The Akron Beacon Journal, Dec. 3

The indictment of Michael Flynn resonated as expected on Friday, a former national security adviser and head of defense intelligence pleading guilty to one felony count of lying to the FBI. …

The turn of events is striking in view of Flynn at the podium of the Republican National Convention in Cleveland fanning, and joining, the chants of “lock her up,” Hillary Clinton, of course. Now he faces up to five years in prison.

That time could shrink dramatically if Flynn proves forthcoming about “any and all matters” related to the investigation led by Robert Mueller, the special counsel looking into Russian meddling in the 2016 presidential election. …

Which is too bad, in a significant way. The Flynn deal amounts to another episode that reinforces the need for a top-notch, fully equipped, bipartisan commission to investigate and report on the Russian intervention. It would be in the mold of the 9/11 commission following the ghastly terrorist attacks. That is the kind of complete narrative necessary to help in reaching a shared understanding.

Online: http://bit.ly/2A2XYdx

The Columbus Dispatch, Dec. 4

While Ohio Gov. John Kasich’s ties to Wall Street haunted his bid for the 2016 GOP presidential nomination, it has proved quite useful for Ohioans.

The governor cut ties with Wells Fargo & Co. a year ago October, back when it was caught opening millions of phony accounts without customers’ knowledge.

Kasich froze for a year the state’s dealings under his authority with the bank, including future state debt offerings and financial-services contracts initiated by state agencies.
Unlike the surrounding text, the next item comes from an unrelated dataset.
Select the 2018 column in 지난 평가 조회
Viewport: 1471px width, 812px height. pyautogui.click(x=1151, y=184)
This also excluded Wells Fargo from participating in debt offerings by the Ohio Public Facilities Commission.

This past October, Kasich remained squeamish about Wells Fargo’s sales practices and extended his ban through next April. He reportedly was unconvinced the internal culture — of greed and graft — had been repaired and opted to keep Wells Fargo on ice.

Some might say Kasich had great instincts. A week ago, came a new disclosure: Wells Fargo bankers were overcharging hundreds of clients on foreign-exchange fees to reap bonuses, then lied when customers raised questions, The Wall Street Journal reported.

Kasich isn’t psychic; he’s experienced; he spent nearly eight years as an investment banker with Lehman Brothers. …

Kasich was too low on the totem pole to have had any control over Lehman’s shaky practices, but he certainly came away wiser.